### Page excerpt
Martin Luther was born in 1483 and died in 1546.
Martin Luther has published or released items in the following series...
Anchor Library of Religion
Cambridge Texts in the History of Political Thought
Reviews - What do customers think about Commentary on Galatians (Luther Classic Commentaries)?
By Faith Alone (Sola Fide) Jun 25, 2004
This is, in my estimation, the greatest non-canonical book ever written. Luther expounds Paul's epistle to the Galatians with an insight, power and depth of emotion which is sorely lacking in modern commentaries. He is not concerned with the various potential interpretations of "problematic passages" that fill the pages of other commentaries. From the very first page Luther cuts to the heart of the epistle-the doctrine of justification-in the way that only he can. His bold words and plain-sense interpretations result in a work filled with much of the same force and passion that characterized the epistle itself. The grace of God and the love of Jesus Christ cling to every word like the scent of a precious perfume. I cannot recommend this work highly enough. This is the very essence of the gospel as understood by the one who "rediscovered" the doctrines of faith and grace as he teaches us from the words of the one to whom God first revealed those doctrines. If you are looking for an up-to-date critical commentary or a greek-focused exegetical work then you will not find it here, but if you would hear a plain declaration of the power and wisdom of God then you will not find a better treatise apart from the Bible.

### Source data
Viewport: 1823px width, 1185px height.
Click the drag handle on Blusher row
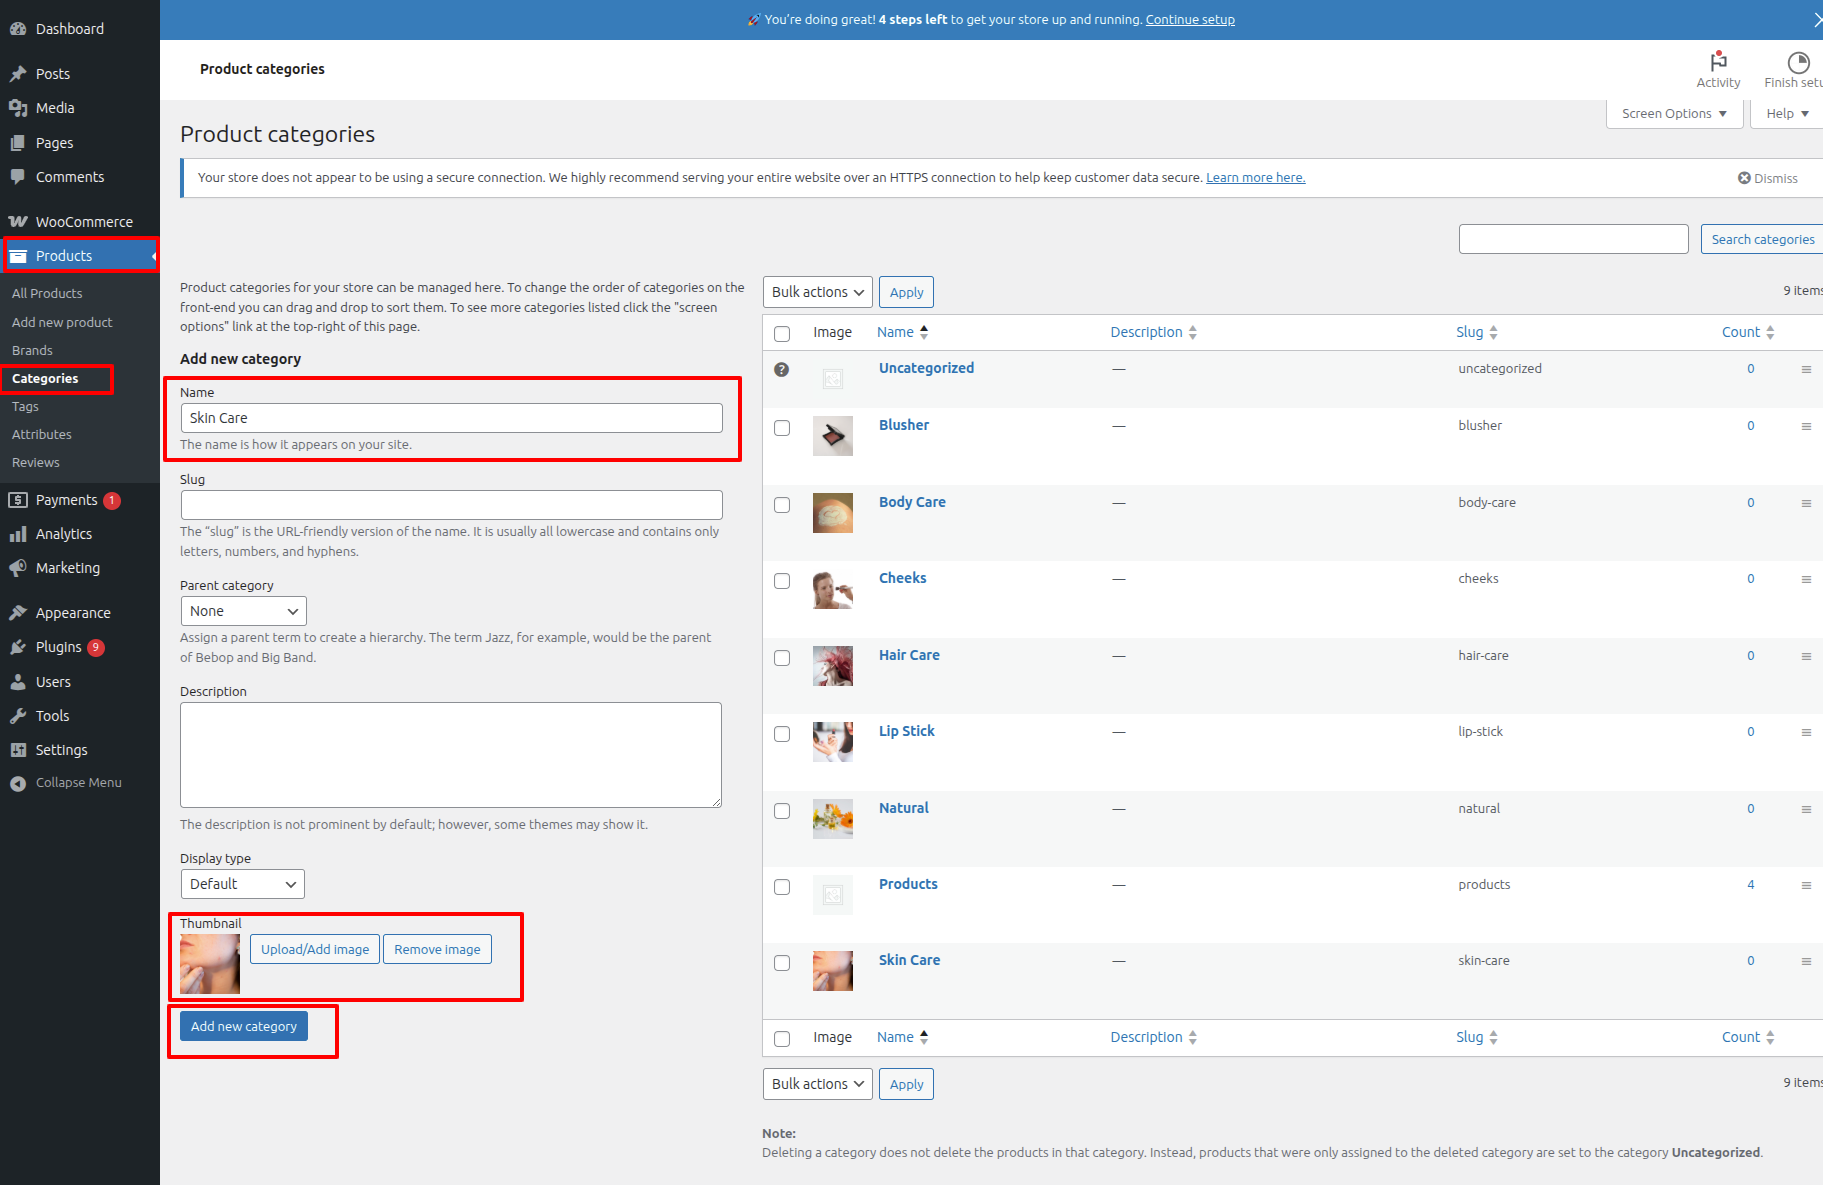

### Written instruction 1
In the Luther page excerpt, restate the passage from "Anchor Library of" to "(Luther Classic Commentaries)?", switching "Religion" for "Theology".
### Written instruction 2
Condense the paragraph of the Luther page excerpt that begins "This is, in my estimation" into a shorter version that keeps its main points.
### Written instruction 3
According to the Luther page excerpt, in what years was Martin Luther born and when did he die?

### Right answer 1
Anchor Library of Theology
Cambridge Texts in the History of Political Thought
Reviews - What do customers think about Commentary on Galatians (Luther Classic Commentaries)?

### Right answer 2
The reviewer calls this the greatest non-canonical book ever written. Luther explains Galatians with an insight, power and depth of emotion lacking in modern commentaries. He skips debates over "problematic passages" and goes straight to the epistle's heart, the doctrine of justification. His bold, plain-sense reading carries the same force and passion as the epistle, and God's grace and Christ's love fill every word. The reviewer recommends it without reservation. Readers seeking an up-to-date critical or Greek-focused exegetical work will not find one here. As a plain declaration of God's power and wisdom, though, no treatise apart from the Bible is better.

### Right answer 3
He was born in 1483 and died in 1546.